Study material Block Start

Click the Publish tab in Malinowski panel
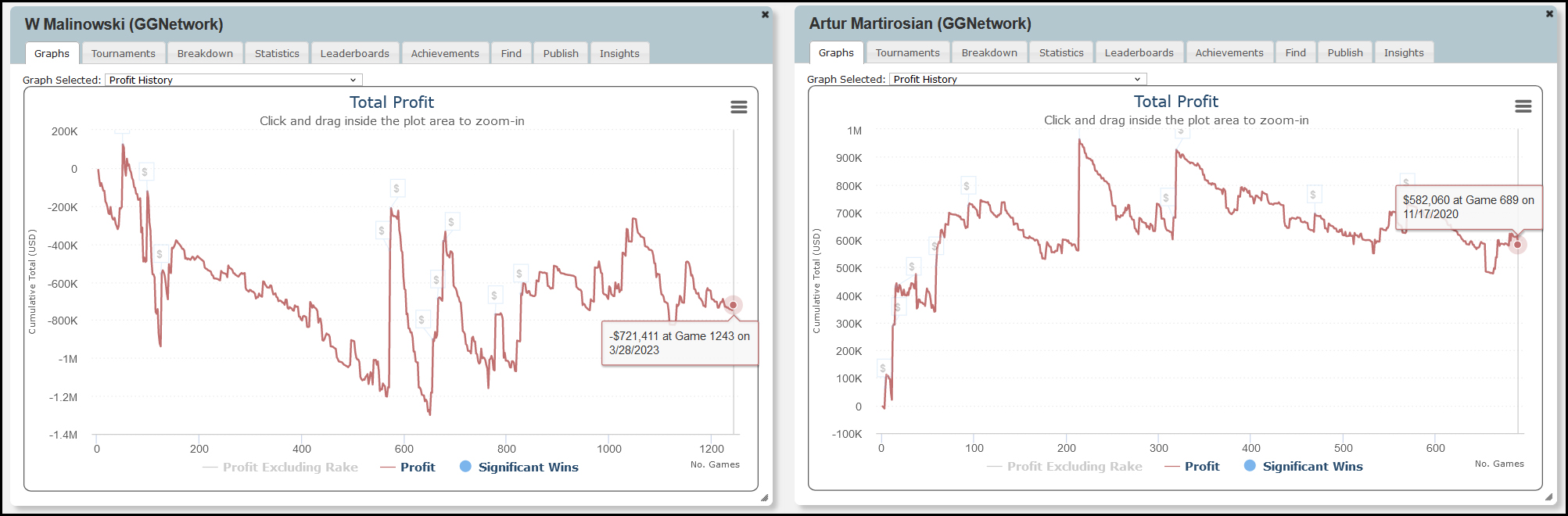The width and height of the screenshot is (1568, 516). point(561,53)
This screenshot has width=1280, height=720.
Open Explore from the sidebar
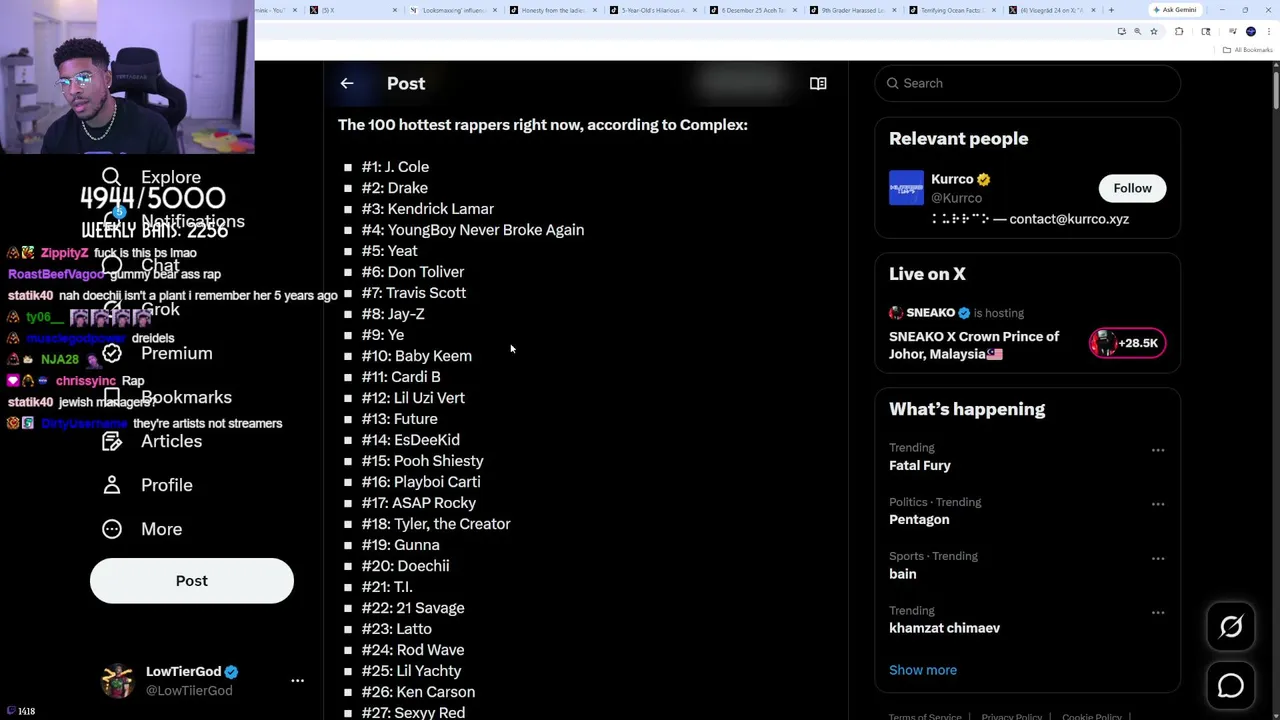click(170, 178)
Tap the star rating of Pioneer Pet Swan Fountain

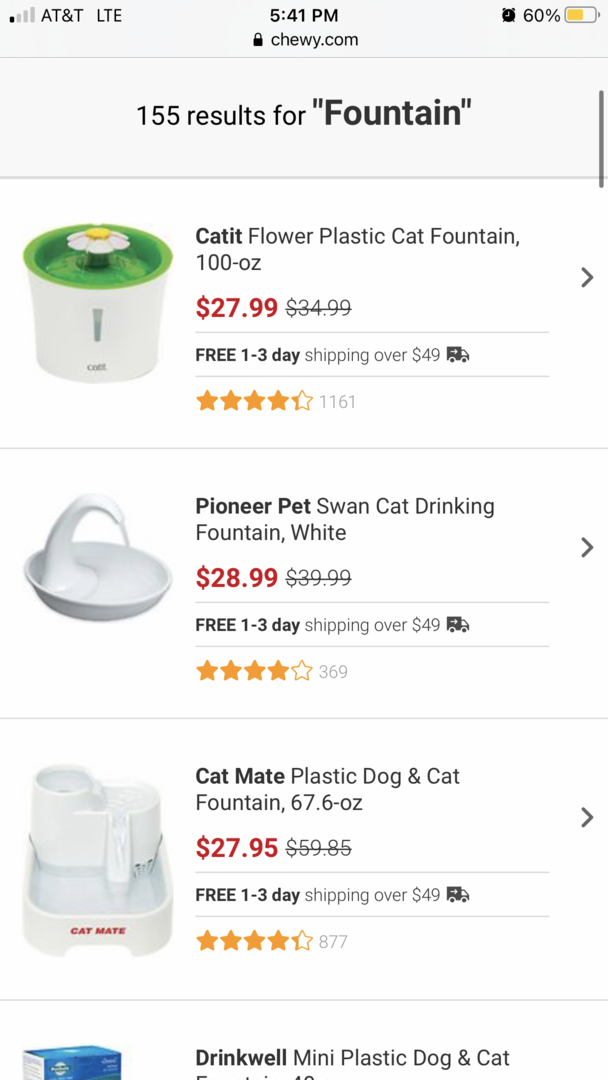pos(255,671)
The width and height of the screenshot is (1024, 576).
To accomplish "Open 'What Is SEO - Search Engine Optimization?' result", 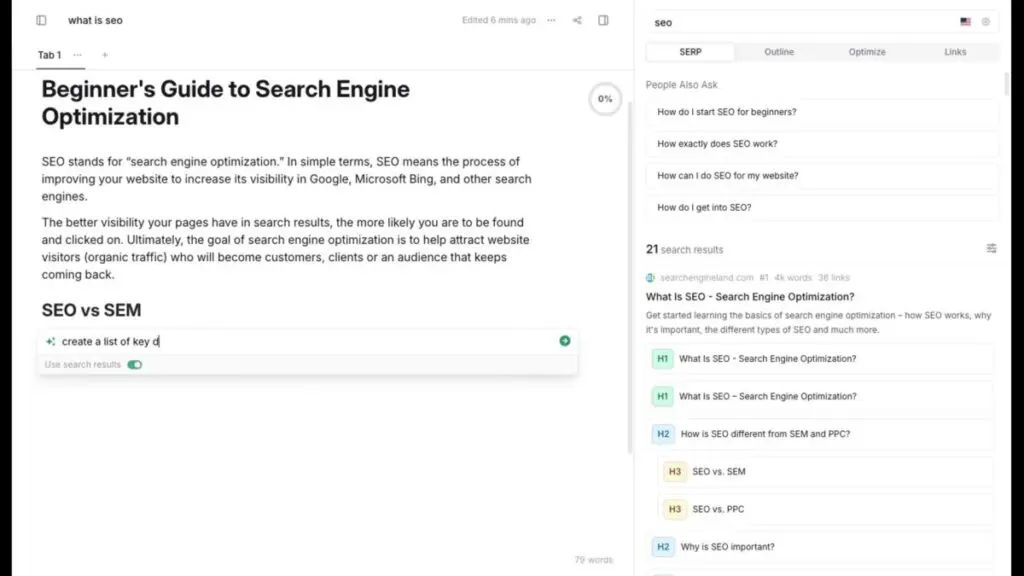I will [x=750, y=297].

Study material Block End

What you give back must be exactly the lines from the opening line of the entries through the line holding "The width and height of the screenshot is (1024, 576).", with no pictures.

◆ **Written reply**:
Click the Publish tab in Malinowski panel
The width and height of the screenshot is (1568, 516). point(561,53)
This screenshot has width=1280, height=720.
Open Explore from the sidebar
click(170, 178)
Tap the star rating of Pioneer Pet Swan Fountain

pos(255,671)
The width and height of the screenshot is (1024, 576).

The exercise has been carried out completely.